• [What the exercise asks]:
Retype the entries below exactly, but begin at the line containing "Educazione e cittadinanza (126, 378)" and end at the last line.

• [Entries shown]:
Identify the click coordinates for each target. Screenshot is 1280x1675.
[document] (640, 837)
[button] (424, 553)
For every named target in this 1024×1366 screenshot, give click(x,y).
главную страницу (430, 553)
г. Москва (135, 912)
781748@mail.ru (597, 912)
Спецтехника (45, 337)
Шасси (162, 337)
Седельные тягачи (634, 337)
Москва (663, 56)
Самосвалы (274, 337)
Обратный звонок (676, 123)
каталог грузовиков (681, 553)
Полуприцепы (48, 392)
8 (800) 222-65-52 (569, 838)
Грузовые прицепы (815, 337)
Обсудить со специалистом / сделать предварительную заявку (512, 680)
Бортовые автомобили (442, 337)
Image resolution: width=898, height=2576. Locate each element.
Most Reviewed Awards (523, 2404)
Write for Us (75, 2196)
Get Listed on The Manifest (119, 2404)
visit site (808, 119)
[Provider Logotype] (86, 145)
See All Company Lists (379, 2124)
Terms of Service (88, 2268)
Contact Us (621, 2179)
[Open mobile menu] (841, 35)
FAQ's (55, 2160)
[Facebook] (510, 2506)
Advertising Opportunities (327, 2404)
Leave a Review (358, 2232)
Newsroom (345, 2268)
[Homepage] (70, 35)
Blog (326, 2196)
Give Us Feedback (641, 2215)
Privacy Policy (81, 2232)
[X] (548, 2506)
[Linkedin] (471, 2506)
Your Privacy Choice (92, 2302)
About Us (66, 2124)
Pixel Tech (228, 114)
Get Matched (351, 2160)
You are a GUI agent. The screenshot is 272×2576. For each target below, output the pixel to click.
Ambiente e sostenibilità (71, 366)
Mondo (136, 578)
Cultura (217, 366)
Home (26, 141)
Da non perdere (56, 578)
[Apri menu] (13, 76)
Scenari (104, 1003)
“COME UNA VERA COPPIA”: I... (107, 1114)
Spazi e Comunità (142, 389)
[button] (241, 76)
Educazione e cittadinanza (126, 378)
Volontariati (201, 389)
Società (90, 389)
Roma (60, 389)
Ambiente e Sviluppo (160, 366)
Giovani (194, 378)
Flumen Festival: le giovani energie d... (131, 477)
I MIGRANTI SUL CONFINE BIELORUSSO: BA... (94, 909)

• [Task result]:
Educazione e cittadinanza (126, 378)
Volontariati (201, 389)
Società (90, 389)
Roma (60, 389)
Ambiente e Sviluppo (160, 366)
Giovani (194, 378)
Flumen Festival: le giovani energie d... (131, 477)
I MIGRANTI SUL CONFINE BIELORUSSO: BA... (94, 909)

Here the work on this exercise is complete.